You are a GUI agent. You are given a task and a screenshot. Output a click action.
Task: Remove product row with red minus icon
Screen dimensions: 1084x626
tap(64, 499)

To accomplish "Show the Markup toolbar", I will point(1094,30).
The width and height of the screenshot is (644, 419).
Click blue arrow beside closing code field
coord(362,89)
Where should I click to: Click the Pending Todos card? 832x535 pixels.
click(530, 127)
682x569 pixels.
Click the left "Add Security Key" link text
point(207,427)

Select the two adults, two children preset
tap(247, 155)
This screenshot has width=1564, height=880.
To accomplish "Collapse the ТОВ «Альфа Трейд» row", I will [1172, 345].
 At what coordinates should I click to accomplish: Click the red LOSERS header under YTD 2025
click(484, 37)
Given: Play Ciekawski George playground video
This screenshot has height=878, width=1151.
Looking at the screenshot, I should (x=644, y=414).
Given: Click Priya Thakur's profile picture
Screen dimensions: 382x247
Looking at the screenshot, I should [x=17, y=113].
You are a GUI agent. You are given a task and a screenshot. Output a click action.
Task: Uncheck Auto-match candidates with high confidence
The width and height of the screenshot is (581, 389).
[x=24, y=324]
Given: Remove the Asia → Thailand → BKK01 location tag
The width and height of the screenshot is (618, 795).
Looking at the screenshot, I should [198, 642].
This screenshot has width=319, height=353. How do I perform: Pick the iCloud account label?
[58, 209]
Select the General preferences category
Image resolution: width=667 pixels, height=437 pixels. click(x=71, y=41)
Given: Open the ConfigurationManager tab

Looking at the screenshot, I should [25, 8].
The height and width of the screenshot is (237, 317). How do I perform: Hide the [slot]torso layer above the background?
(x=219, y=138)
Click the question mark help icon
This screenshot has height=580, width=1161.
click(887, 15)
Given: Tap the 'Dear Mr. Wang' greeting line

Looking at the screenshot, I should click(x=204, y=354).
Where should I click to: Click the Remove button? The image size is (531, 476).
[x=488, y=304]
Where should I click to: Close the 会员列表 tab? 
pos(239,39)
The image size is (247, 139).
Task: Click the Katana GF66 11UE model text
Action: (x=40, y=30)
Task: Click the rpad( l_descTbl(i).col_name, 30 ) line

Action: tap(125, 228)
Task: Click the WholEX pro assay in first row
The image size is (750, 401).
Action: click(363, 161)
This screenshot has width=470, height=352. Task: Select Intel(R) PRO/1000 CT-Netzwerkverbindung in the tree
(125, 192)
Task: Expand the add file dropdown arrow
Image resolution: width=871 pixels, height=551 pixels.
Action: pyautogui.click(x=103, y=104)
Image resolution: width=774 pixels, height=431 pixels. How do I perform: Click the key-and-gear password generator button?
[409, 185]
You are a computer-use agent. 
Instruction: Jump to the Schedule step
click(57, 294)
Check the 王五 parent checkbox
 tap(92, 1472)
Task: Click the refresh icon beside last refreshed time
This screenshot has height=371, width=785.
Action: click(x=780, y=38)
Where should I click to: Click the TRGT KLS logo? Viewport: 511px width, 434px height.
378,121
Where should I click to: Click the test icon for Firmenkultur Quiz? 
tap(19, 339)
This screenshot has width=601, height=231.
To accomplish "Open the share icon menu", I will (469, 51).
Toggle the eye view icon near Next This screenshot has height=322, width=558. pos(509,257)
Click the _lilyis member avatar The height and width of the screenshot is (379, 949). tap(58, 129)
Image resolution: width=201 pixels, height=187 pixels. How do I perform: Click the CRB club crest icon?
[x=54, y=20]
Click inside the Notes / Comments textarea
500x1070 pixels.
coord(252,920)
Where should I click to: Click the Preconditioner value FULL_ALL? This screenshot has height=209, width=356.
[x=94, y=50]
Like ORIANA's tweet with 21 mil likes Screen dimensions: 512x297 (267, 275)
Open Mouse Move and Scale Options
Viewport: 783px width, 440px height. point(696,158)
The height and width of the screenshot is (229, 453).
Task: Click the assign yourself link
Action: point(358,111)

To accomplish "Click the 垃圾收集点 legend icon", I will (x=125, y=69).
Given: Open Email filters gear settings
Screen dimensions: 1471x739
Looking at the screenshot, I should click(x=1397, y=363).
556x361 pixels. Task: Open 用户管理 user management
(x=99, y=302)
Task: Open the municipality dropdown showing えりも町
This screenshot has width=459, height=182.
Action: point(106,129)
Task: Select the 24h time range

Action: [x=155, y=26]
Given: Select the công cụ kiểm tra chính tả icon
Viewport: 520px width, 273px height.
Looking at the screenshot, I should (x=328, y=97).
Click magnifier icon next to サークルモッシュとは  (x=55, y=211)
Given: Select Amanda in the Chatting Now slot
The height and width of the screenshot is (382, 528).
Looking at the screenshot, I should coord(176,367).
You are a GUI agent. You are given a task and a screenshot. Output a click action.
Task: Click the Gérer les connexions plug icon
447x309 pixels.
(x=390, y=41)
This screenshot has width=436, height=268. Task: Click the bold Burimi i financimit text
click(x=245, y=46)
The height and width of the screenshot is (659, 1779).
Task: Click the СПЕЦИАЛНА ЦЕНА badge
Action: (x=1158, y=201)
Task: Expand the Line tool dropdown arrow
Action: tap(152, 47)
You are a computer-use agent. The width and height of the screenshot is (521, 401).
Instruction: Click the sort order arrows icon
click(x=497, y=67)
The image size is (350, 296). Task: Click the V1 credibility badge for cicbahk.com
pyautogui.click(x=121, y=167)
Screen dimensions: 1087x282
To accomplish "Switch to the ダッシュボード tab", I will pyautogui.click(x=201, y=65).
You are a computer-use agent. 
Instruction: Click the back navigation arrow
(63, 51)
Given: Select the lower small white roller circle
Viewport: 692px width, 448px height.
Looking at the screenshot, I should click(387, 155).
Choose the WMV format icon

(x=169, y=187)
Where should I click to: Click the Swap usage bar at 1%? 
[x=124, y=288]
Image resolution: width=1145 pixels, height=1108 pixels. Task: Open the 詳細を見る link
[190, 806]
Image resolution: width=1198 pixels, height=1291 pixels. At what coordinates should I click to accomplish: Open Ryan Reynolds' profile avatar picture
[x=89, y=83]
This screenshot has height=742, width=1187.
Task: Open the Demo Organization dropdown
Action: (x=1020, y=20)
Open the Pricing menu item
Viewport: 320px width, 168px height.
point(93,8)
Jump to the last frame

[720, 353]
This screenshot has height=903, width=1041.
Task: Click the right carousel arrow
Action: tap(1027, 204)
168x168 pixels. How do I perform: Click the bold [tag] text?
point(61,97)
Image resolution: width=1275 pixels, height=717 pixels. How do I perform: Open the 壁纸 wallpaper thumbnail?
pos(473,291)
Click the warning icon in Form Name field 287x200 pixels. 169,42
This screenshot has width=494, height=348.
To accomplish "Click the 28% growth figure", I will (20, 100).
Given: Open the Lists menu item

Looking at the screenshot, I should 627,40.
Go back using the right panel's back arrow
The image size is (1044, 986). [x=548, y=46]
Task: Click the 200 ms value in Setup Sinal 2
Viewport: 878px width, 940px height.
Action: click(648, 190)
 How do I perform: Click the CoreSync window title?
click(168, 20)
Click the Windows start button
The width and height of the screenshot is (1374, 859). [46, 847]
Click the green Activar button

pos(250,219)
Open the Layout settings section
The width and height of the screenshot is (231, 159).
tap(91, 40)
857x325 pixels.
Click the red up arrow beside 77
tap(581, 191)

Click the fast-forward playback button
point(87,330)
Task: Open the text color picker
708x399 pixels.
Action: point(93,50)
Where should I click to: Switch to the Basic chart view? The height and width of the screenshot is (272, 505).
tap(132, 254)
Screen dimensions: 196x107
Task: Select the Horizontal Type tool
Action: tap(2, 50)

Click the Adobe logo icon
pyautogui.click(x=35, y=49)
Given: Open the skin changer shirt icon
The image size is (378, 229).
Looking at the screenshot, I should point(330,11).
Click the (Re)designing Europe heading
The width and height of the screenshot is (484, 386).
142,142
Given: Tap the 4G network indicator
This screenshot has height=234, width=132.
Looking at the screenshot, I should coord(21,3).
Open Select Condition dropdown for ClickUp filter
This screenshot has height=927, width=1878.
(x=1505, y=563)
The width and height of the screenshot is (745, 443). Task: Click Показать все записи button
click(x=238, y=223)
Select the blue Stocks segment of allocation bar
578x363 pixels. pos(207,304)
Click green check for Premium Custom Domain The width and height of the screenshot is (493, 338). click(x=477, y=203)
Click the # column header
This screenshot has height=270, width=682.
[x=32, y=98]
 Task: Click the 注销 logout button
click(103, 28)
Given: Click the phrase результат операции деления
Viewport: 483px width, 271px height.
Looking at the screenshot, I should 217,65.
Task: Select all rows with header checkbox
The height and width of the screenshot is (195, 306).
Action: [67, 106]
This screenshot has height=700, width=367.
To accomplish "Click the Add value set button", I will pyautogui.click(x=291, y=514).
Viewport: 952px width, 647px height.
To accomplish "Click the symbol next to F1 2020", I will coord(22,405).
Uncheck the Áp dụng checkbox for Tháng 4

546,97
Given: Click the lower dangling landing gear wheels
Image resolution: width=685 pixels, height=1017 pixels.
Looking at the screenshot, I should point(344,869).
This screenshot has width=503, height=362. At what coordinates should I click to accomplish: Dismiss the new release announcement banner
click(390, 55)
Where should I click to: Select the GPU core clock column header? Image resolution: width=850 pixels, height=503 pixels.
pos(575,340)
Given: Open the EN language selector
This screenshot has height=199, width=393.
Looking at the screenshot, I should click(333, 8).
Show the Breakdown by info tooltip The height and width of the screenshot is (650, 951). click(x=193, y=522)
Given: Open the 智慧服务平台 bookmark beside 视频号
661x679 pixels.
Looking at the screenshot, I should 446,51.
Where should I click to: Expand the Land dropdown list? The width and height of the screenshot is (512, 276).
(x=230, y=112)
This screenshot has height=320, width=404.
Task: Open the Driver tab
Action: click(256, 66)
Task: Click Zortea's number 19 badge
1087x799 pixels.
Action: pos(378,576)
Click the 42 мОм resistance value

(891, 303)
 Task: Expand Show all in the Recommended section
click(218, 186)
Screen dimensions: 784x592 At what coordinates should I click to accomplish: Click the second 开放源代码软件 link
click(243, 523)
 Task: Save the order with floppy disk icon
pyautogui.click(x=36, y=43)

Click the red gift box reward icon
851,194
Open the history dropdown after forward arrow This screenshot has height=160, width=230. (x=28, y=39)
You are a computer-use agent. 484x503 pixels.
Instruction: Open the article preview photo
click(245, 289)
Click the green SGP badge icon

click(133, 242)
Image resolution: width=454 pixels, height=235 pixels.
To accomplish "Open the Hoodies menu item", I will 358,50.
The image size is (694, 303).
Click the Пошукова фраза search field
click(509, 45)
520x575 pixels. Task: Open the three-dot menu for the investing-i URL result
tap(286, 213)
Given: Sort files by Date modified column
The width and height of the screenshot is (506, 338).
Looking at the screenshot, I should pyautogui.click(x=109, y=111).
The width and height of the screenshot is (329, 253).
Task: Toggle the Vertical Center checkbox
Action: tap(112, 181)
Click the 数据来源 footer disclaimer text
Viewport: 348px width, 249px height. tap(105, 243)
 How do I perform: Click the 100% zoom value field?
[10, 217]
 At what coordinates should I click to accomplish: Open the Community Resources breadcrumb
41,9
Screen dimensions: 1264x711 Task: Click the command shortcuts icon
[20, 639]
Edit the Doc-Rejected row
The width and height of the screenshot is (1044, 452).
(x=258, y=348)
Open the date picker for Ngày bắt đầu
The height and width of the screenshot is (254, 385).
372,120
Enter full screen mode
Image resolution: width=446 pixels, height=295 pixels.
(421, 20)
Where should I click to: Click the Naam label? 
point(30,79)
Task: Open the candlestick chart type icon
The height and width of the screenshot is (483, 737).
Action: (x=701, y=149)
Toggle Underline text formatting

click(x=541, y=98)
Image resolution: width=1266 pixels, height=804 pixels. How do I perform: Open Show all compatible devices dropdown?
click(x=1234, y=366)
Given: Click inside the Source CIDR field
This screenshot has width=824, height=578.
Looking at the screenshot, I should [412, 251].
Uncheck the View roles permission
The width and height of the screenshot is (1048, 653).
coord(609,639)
════════
(Work instructions):
Copy each line of the listing that carries the word "lower".

(Solution to this exercise):
Given: Select the lower small white roller circle
Given: Click the lower dangling landing gear wheels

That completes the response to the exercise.